The Copper fetches its program (the copper list) from Chip RAM via DMA. It reads one instruction (2 words = 4 bytes) every 4 colour clocks. The copper list **must** reside in Chip RAM — it cannot be in Fast RAM because only Chip RAM is DMA-accessible.
**Copper ↔ Custom Registers:**
When the Copper executes a MOVE instruction, it writes directly to a custom chip register (`$DFF000`–`$DFF1FE`). This is the exact same register space the CPU writes to. The Copper can set colours, bitplane pointers, sprite pointers, display window, scroll offsets, DMA control, and audio parameters.

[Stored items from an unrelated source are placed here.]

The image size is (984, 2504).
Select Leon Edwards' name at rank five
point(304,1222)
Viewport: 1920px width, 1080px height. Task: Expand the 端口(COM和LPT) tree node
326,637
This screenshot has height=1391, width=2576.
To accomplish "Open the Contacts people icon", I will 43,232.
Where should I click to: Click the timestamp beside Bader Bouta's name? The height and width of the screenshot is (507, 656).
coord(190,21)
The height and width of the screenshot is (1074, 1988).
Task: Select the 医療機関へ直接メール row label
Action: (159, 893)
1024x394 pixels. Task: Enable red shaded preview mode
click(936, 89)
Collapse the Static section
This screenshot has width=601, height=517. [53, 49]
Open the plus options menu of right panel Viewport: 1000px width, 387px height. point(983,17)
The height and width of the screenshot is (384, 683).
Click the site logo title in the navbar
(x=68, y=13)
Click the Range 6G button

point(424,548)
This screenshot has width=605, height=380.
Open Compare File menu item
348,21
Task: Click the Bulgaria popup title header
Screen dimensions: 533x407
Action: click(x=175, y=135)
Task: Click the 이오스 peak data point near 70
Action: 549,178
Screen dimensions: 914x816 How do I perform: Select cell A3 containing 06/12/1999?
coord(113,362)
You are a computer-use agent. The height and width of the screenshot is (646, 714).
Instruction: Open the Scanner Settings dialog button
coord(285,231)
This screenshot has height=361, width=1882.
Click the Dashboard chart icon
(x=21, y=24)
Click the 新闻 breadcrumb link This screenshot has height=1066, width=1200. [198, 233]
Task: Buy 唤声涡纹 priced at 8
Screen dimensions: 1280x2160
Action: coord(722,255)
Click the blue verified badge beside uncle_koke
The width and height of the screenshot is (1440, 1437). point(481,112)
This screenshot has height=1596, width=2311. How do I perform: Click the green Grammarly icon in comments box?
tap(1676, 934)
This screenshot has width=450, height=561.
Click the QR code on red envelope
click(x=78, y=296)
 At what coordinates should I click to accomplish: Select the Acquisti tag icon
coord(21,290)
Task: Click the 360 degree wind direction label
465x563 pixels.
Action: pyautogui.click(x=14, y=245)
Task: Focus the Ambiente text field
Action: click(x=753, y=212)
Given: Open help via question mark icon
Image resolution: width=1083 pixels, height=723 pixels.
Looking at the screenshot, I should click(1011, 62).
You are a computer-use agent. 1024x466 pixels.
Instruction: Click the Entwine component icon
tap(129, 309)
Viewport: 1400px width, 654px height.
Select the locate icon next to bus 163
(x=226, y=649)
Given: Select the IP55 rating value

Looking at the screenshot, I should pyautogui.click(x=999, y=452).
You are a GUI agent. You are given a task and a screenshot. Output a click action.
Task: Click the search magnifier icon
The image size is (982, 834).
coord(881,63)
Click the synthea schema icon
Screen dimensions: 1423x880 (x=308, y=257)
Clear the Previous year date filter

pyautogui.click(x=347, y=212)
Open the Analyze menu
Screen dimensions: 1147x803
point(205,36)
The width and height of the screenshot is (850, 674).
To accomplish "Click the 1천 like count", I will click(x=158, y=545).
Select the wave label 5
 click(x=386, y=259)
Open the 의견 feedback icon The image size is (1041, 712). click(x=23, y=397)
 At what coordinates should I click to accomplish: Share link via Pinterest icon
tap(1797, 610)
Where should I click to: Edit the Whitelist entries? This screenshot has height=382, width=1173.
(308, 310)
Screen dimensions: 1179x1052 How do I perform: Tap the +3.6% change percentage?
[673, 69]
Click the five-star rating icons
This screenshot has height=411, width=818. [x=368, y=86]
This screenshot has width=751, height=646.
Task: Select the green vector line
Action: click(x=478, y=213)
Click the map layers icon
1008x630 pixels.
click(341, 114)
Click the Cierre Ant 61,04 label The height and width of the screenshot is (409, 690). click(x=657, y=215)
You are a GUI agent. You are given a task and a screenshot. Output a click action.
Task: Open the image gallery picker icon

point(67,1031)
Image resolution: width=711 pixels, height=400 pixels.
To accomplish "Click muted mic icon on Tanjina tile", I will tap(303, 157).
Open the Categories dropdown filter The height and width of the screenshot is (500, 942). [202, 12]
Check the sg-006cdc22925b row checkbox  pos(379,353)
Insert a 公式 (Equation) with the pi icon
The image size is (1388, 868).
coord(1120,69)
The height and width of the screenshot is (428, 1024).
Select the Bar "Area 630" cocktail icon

**Copper ↔ Beam Counter:**
The Copper continuously compares the current beam position (V count, H count) against WAIT instructions. When the beam reaches or passes the specified position, execution continues. This is a hardware comparator — no polling loop, no interrupt latency.
**Copper ↔ CPU:**
- They share the DMA bus. Agnus arbitrates: DMA engines get priority, CPU gets remaining cycles
- The CPU can modify copper list words in Chip RAM; changes take effect on the next frame (or immediately if the Copper hasn't read that instruction yet)
- The CPU can set `COP1LC`/`COP2LC` to change which copper list runs
- The CPU can strobe `COPJMP1`/`COPJMP2` to restart the Copper mid-frame
- The CPU is **not interrupted** by Copper activity — they are fully independent
**Copper ↔ Video Output:**
The Copper doesn't produce video directly. It modifies the registers that Denise/Lisa uses to produce video. By changing registers at specific beam positions, the Copper indirectly controls what appears on every scanline.
**Copper ↔ Blitter:**
A WAIT instruction with bit 15 of the mask word cleared becomes a "blitter-finished WAIT" — the Copper pauses until both the beam position is reached AND the blitter is idle. This coordinates copper list execution with blitter operations.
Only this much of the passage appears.